(ARTICLE)
• • • • • • •

Floats
======

A floating-point number or "float" is a number stored in scientific
notation.  The number of significant digits in the fractional part is
governed by the current floating precision (See Precision).  The
range of acceptable values is from `10^-3999999' (inclusive) to
`10^4000000' (exclusive), plus the corresponding negative values and
zero.

Calculations that would exceed the allowable range of values (such as
`exp(exp(20))') are left in symbolic form by Calc.  The messages
"floating-point overflow" or "floating-point underflow" indicate that
during the calculation a number would have been produced that was too
large or too close to zero, respectively, to be represented by Calc.
This does not necessarily mean the final result would have overflowed,
just that an overflow occurred while computing the result.  (In fact,
it could report an underflow even though the final result would have
overflowed!)

If a rational number and a float are mixed in a calculation, the
result will in general be expressed as a float.  Commands that require
an integer value (such as `k g' [`gcd']) will also accept
integer-valued floats, i.e., floating-point numbers with nothing after
the decimal point.

Floats are identified by the presence of a decimal point and/or an
exponent.  In general a float consists of an optional sign, digits
including an optional decimal point, and an optional exponent
consisting of an `e', an optional sign, and up to seven exponent
digits.  For example, `23.5e-2' is 23.5 times ten to the minus-second
power, or 0.235.

Floating-point numbers are normally displayed in decimal notation with
all significant figures shown.  Exceedingly large or small numbers are
displayed in scientific notation.  Various other display options are
available.  See Float Formats.

• • • • • • •

(THE TASK) Carry the section on floating-point numbers in Calc past its last sentence, writing one or two more paragraphs in the same manual style.

(COLLECTED DATA)
• • • • • • •

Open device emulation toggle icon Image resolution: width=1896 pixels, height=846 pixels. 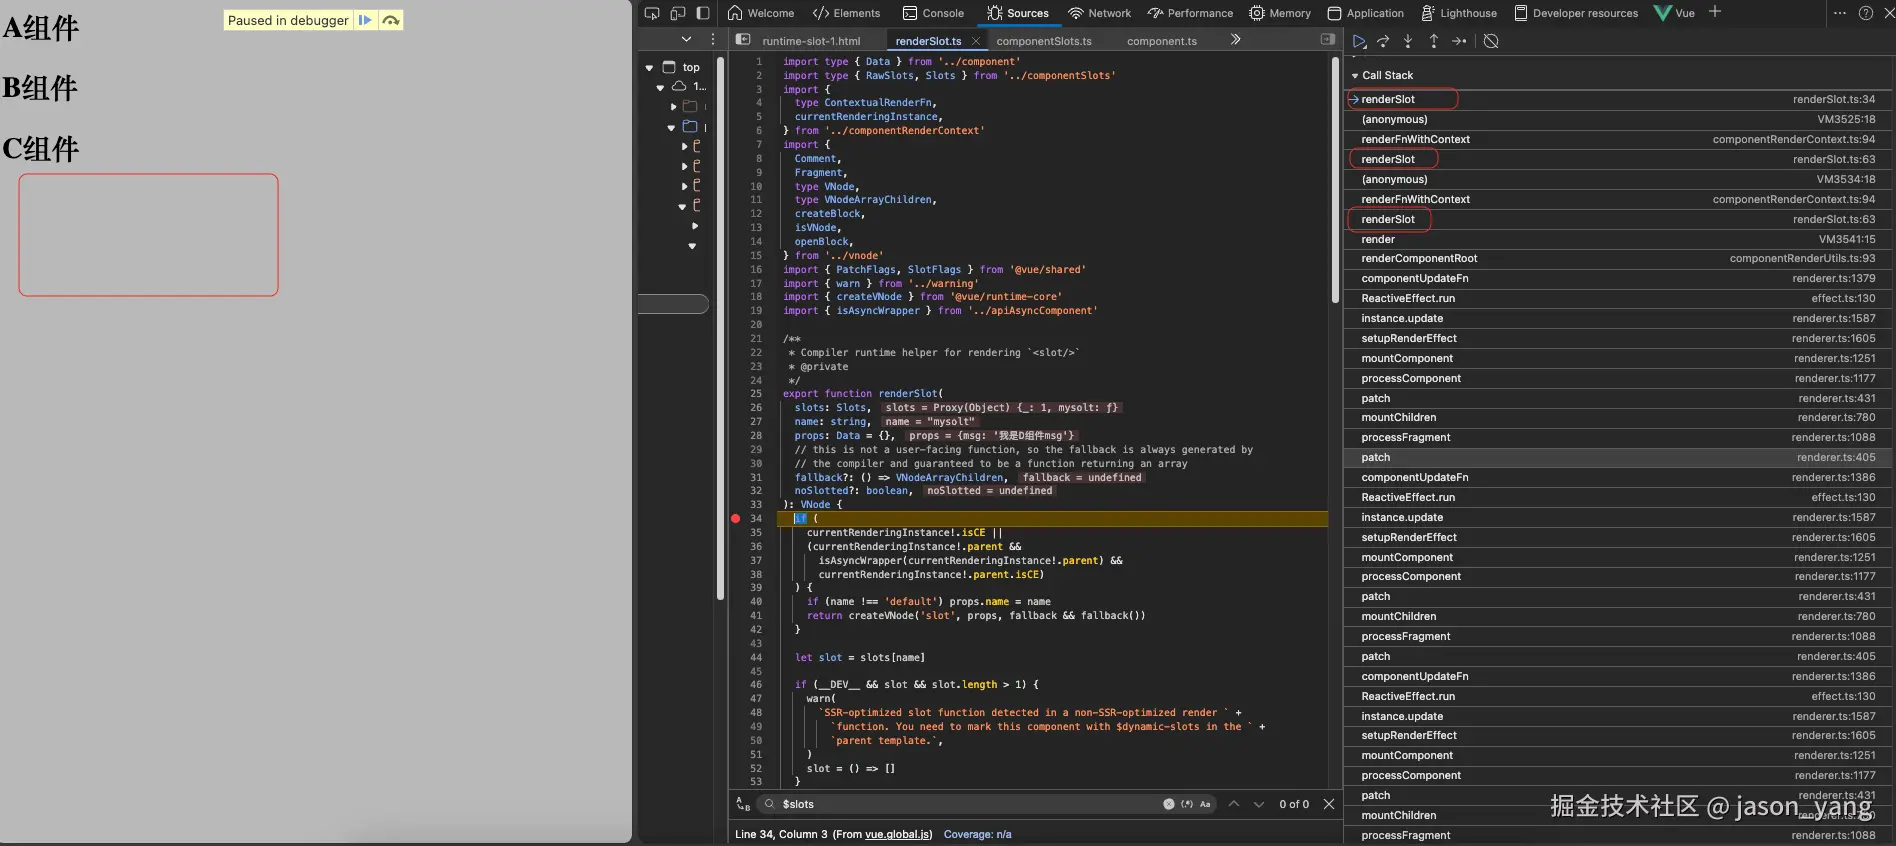click(677, 13)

• • • • • • •

(THE RESULT)
Floating-point numbers are stored in decimal, not binary.  The result
of each operation is rounded to the nearest value representable in the
number of significant digits specified by the current precision,
rounding away from zero in the case of a tie.  Thus (in the default
display mode) what you see is exactly what you get.  Some operations
such as square roots and transcendental functions are performed with
several digits of extra precision and then rounded down, in an effort
to make the final result accurate to the full requested precision.
However, accuracy is not rigorously guaranteed.  If you suspect the
validity of a result, try doing the same calculation in a higher
precision.  The Calculator's arithmetic is not intended to be
IEEE-conformant in any way.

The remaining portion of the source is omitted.